The information was requested by content management firm NetDocuments and covers the period November 2019-October 2020.

Published today, the findings highlighted the challenges facing the sector from negligent and malicious employees.

Half of breaches reported to the Information Commissioner's Office (ICO) during the period happened after data was shared with the wrong person, via email, verbally or in the post.

A further 17% of incidents were marked as “data loss,” that is, loss or theft of a device containing personal data, or of paperwork or data left in an insecure location.

In total, nearly three-fifths (57%) of data breaches in the legal sector over the period came from human error, which includes verbal disclosure, failure to redact or use bcc, alteration of data, hardware misconfiguration or documents emailed or posted to the wrong recipient.

Guy Phillips, VP of international business at NetDocuments, argued that the reputational and financial damage to law firms from insider incidents could be huge.

“The shift to remote and hybrid models of working has only increased the potential security risks, as more documents and files are being shared and accessed from dispersed locations,” he added.

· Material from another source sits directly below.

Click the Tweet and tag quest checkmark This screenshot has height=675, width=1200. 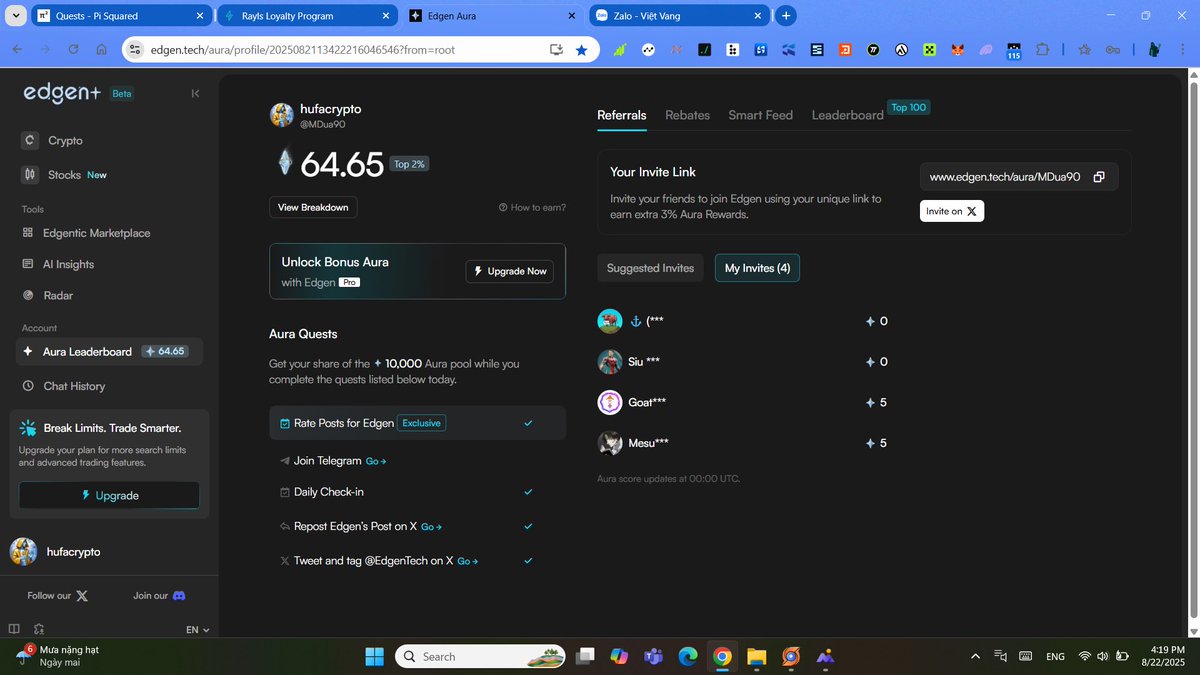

“Law firms need to ensure that they have a truly holistic approach to data loss prevention to allow more control over how files are accessed and what users can do with them. Data protection and encryption should be at the core of a document management platform, with the aim of gaining complete control over data privacy and regulatory compliance with no impact on productivity or performance.”

Back in February a legal advisory firm was found to have leaked 15,000 sensitive client documents via a misconfigured AWS bucket. They related to court documents for cases involving people injured or killed in road traffic accidents.